#### [Task]
Gather every line in the rows below that contains the string "flag". Treat uppercase and lowercase as different.
[Provided records start]
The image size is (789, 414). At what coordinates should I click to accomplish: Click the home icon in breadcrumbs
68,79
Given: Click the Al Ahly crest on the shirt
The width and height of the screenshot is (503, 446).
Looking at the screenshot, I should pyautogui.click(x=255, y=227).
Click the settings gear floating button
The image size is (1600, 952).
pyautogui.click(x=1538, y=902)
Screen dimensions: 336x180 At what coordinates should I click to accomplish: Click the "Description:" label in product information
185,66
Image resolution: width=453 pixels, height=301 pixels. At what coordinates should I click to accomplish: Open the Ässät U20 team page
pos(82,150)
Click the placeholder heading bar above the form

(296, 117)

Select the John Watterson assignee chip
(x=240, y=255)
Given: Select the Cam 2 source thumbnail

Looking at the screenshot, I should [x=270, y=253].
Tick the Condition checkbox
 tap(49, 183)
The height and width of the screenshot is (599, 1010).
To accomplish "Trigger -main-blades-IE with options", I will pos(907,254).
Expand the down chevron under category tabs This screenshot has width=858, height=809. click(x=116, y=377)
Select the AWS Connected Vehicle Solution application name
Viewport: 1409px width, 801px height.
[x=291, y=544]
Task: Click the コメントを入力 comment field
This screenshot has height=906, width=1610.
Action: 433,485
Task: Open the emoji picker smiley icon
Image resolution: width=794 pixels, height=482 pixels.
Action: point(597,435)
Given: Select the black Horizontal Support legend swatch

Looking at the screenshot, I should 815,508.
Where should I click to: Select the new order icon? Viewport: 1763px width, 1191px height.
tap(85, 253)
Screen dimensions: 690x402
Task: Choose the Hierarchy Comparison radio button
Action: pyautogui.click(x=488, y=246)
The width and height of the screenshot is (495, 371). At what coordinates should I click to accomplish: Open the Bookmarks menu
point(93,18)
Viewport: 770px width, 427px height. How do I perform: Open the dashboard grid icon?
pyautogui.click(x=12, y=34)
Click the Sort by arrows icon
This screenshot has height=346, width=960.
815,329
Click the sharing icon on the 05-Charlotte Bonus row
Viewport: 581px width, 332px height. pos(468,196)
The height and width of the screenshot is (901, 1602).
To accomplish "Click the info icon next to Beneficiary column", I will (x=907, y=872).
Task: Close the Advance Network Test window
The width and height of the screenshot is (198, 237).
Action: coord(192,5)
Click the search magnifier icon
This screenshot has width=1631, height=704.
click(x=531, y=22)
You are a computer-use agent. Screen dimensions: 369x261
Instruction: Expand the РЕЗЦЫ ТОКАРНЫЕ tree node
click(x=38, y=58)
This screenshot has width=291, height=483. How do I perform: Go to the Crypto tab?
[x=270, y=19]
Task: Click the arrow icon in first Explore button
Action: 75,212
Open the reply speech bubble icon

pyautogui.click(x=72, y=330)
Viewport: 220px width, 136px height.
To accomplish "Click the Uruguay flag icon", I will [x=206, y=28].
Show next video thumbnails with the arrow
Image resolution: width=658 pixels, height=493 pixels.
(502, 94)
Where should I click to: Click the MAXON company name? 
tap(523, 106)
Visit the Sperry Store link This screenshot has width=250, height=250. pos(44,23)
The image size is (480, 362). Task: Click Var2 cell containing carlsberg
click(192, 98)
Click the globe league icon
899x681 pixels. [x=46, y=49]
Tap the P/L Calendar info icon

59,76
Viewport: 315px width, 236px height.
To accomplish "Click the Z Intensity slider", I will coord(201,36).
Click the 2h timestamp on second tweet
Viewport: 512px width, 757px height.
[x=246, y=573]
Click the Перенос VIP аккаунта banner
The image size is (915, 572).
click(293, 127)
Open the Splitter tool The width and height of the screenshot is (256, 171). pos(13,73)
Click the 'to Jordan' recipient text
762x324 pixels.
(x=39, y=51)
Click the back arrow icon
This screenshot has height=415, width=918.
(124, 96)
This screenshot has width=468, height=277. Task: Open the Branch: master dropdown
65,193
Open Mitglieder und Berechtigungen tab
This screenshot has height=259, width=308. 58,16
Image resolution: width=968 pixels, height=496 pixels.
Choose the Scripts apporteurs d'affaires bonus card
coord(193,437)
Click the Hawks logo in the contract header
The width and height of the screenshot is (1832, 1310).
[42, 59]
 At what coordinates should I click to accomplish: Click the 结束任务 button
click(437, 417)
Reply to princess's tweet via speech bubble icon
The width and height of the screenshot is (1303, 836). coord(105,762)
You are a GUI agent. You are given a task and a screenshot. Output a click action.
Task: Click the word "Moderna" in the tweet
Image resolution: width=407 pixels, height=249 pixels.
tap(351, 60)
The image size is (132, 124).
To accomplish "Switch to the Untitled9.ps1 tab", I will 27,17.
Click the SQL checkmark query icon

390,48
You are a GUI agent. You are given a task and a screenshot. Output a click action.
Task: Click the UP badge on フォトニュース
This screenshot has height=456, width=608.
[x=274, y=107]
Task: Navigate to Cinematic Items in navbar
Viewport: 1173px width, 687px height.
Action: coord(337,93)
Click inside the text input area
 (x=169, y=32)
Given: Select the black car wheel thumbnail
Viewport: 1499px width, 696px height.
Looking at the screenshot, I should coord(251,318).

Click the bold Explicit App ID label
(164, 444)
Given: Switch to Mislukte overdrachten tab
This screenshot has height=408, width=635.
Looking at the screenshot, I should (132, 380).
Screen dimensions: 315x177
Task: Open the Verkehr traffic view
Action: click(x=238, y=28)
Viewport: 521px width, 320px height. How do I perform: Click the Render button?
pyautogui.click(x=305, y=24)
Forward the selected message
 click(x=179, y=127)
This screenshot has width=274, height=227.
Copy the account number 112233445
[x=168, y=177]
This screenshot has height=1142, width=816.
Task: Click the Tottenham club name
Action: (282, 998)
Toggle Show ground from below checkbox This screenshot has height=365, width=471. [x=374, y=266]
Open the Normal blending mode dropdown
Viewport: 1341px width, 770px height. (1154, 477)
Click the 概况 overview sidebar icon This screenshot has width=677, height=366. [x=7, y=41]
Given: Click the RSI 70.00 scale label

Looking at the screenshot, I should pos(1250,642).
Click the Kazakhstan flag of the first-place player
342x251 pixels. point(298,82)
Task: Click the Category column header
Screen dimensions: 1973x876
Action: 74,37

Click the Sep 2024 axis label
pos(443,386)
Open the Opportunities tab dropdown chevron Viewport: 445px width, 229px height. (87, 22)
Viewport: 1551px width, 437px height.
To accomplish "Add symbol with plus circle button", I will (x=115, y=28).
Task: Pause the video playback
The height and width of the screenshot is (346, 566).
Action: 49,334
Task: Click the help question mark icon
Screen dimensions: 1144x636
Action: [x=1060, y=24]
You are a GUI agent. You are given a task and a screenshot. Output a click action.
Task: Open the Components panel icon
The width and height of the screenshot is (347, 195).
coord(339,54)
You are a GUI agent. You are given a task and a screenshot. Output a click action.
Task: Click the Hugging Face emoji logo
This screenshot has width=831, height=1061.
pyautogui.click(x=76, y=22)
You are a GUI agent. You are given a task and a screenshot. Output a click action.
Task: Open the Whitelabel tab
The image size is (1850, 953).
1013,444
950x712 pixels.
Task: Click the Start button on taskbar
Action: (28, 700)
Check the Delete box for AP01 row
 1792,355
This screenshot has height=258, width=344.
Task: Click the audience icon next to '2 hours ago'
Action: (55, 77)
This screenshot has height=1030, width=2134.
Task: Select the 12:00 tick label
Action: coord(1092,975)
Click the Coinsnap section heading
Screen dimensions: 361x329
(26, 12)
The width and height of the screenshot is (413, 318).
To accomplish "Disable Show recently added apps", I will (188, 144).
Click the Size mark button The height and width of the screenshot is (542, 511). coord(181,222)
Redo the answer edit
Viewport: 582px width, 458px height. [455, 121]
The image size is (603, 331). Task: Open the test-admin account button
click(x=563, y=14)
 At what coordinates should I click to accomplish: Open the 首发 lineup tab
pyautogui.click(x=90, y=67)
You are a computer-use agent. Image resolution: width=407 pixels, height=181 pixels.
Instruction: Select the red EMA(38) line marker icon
[Provided records end]
#### [Problem solution]
To accomplish "Click the Uruguay flag icon", I will [x=206, y=28].
Click the Kazakhstan flag of the first-place player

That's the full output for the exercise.